Karlovy Vary International Film Festival: giorno 4
Prodotto da Israele e Germania, in concorso al 52nd Karlovy Vary International Film Festival, l’esordio dell’israeliano Ofir Raul Graizer (1981) col film The Cakemaker (Il pasticcere). Dopo alcuni film violenti, visti nella sezione ufficiale, un melodramma pacato e minimalista che descrive il mondo puntando sui sentimenti. Il regista, diplomatosi al Sapir Academic College, e con tre corti alle spalle, narra l’incontro in una pasticceria di Berlino di un viaggiatore di commercio israeliano, Oran, col giovane pasticcere Thomas. E’ subito colpo di fulmine. Nasce una relazione discreta e clandestina perché Oran è sposato e padre di un bambino. S’incontrano quando Oran si reca a Berlino per lavoro, senonchè, vittima di un incidente stradale in Israele, Oran esce di scena. Per elaborare il lutto, ma soprattutto per uscire dalla sua solitudine, Thomas va a Gerusalemme dove Anat, la vedova di Oran gestisce un caffè pasticceria. Si presenta come cliente, poi si offre come pasticcere e ha successo.
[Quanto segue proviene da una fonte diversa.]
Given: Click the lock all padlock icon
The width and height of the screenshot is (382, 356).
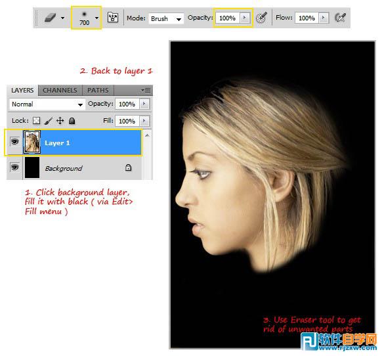Looking at the screenshot, I should coord(72,120).
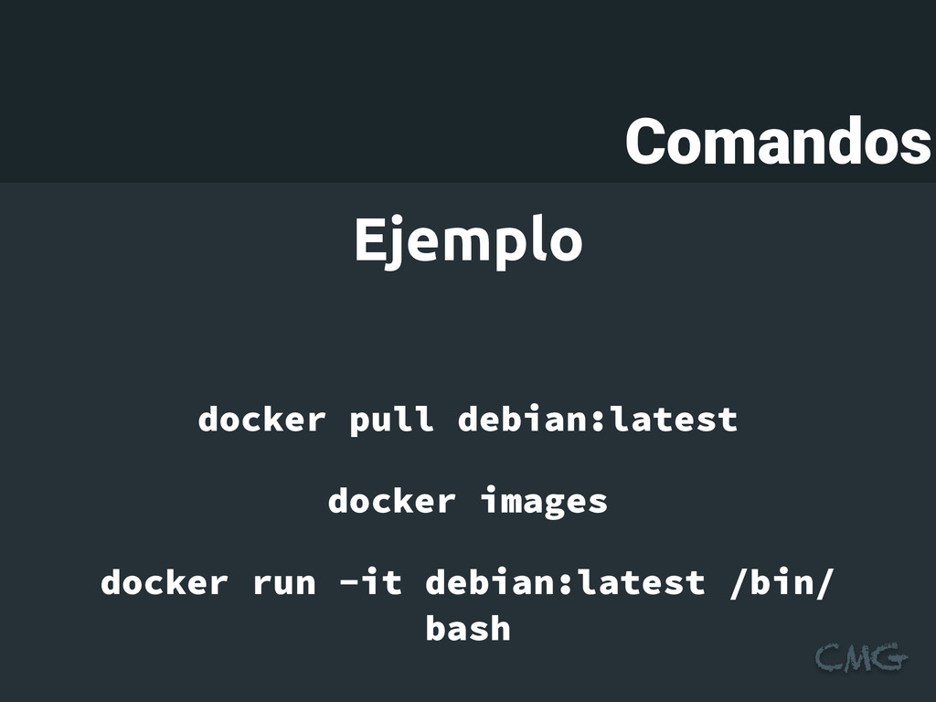Select the Ejemplo heading

pyautogui.click(x=468, y=240)
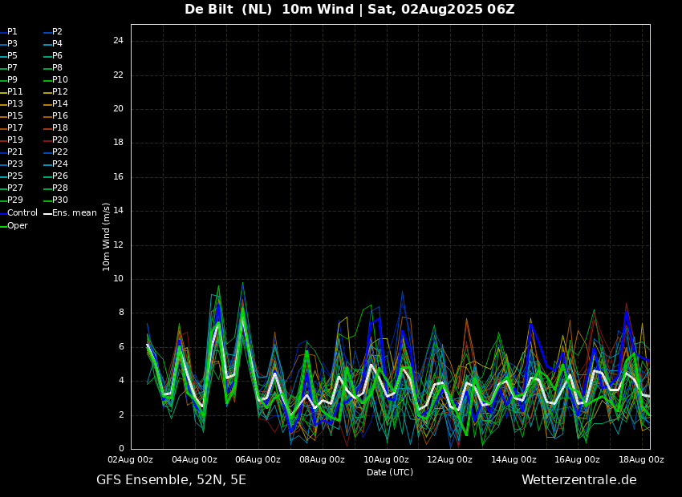682x497 pixels.
Task: Click the Oper legend entry
Action: click(17, 226)
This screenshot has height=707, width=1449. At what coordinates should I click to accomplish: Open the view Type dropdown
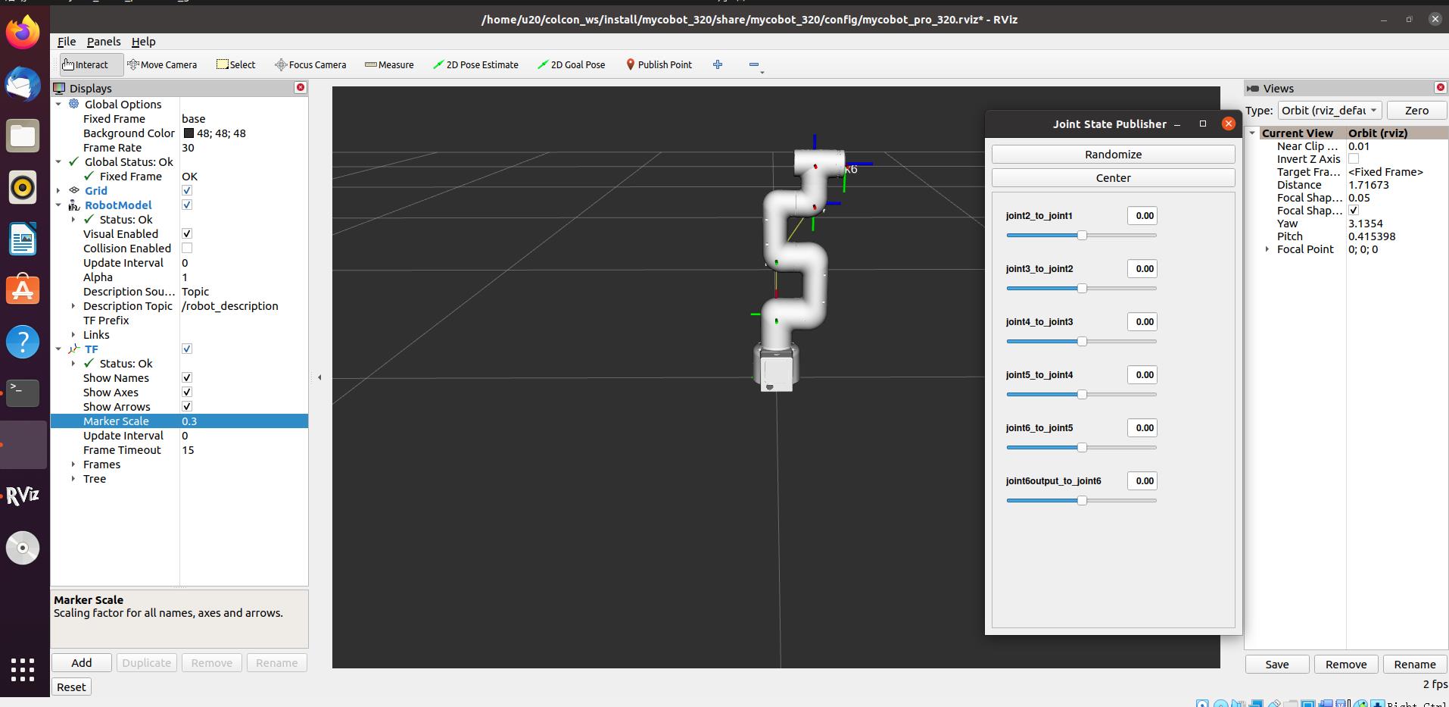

Thomas si sente quasi a casa sua, apprezzato dagli avventori e stimato da Anat. Ricordi delle descrizioni dei rapporti amorosi con Anat da parte di Oran contribuiscono alla conoscenza del comportamento intimo della donna, ma dopo alcuni mesi di frequentazione sarà lei a offrirgli il suo amore e lui lo accetterà timidamente. Quadretto idillico, dunque, se il fratello di lei, Moti, fin dall’inizio non avesse protestato perché la cucina di Thomas non era kosher. Arriva anche ad apporre dei cartelli sulla porta del caffè per avvertire i clienti. Anat, che ha sempre dichiarato di non essere religiosa li stacca, ma quando frugando fra le cose del marito ritrova nel suo cellulare messaggi amorosi da parte di Thomas, il giovanotto dovrà tornarsene a Berlino, tuttavia la vicenda non è ancora finita. Interpretato da Tim Kalkhof, Sarah Adler e Roy Miller, il film dura 104 minuti e segue il racconto che ne ho appena fatto, lentamente, confezionando pasticcini e senza sorprese.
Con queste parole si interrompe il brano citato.